January  2018, 14(1): 165-182. doi: 10.3934/jimo.2017041

Integrated order acceptance and scheduling decision making in product service supply chain with hard time windows constraints

a. 

School of Economics and Business Administration, Chongqing University, Chongqing 400044, China

b. 

Research Center of Business Administration & Economic Development, Chongqing University, Chongqing 400030, China

c. 

School of Management, Southwest University of Political Science & Law, Chongqing 401120, China

* Corresponding author: danbin@cqu.edu.cn (B Dan)

Received  January 2015 Revised  December 2016 Published  April 2017

Fund Project: This research was supported by the National Natural Science Foundation of China (Grant Number: 71272086), the National Science and Technology supporting Program of China (Grant Number: 2015BAF05B01), and the Specialized Research Fund for the Doctoral Program of Higher Education of China (20120191110042).

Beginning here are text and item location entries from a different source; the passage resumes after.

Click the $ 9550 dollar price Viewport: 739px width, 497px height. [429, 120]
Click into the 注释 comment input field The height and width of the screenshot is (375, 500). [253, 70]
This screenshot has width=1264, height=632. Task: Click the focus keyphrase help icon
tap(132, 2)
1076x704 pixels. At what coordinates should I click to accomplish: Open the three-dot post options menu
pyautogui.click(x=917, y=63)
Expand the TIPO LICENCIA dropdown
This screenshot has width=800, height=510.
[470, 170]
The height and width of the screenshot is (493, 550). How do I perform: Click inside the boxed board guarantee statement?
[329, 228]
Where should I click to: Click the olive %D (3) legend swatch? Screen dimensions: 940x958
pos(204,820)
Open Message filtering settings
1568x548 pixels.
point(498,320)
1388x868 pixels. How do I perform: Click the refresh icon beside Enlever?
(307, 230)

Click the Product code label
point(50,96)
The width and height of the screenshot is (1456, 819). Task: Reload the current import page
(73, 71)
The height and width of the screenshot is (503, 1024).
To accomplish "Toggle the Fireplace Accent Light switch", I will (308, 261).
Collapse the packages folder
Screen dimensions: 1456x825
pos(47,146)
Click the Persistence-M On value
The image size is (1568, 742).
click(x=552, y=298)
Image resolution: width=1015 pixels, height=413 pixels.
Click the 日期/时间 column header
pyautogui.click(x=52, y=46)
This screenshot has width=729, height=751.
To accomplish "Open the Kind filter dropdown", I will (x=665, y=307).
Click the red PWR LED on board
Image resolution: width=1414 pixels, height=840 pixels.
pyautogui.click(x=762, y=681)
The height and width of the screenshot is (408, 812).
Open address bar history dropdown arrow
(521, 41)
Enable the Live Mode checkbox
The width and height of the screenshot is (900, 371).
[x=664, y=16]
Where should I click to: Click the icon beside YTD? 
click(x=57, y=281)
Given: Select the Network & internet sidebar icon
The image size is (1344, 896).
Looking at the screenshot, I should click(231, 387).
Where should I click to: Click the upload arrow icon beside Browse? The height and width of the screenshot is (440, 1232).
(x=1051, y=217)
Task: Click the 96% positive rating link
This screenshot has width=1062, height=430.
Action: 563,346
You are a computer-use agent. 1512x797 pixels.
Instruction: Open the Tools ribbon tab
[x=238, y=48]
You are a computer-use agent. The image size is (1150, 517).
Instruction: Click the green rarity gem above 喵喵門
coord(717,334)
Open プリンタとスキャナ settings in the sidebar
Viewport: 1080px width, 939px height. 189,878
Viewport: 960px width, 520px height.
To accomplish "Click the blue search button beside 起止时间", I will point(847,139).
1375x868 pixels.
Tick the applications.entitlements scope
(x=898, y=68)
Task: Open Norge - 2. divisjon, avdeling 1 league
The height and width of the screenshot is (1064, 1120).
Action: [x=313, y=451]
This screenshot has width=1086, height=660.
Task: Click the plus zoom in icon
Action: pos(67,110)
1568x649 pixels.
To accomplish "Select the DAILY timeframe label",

A product service supply chain (PSSC) supplies customers with product-service systems (PSS) consist of integrated products and services. The product manufacturing should match the service supply in the order delivery planning. For PSS orders are usually delivered under time window constraints, this paper is concerned with the integrated order acceptance and scheduling (OAS) decision of the PSSC. Defined the PSS orders by their revenues, product processing times, serving offering times and hard time window constraints, we formulate the OAS problem as a MILP model to optimize total revenue of PSSC and propose two effective value for big-M to solve the problem with small size optimally. The simulated annealing algorithm based on the priority rule of servable orders first (SOF-SA) and the dynamic acceptance and scheduling heuristic (DASH) algorithm are presented. The performance of the model and the two algorithms are proved through simulating instances with different order sizes. Computational tests show that the SOF-SA algorithm is more effective when used for small size problems while the DASH algorithm is more effective for problems with larger size; negotiating with customers to make reasonable delivery time windows should be beneficial to increasing total revenue and improving the decision efficiency.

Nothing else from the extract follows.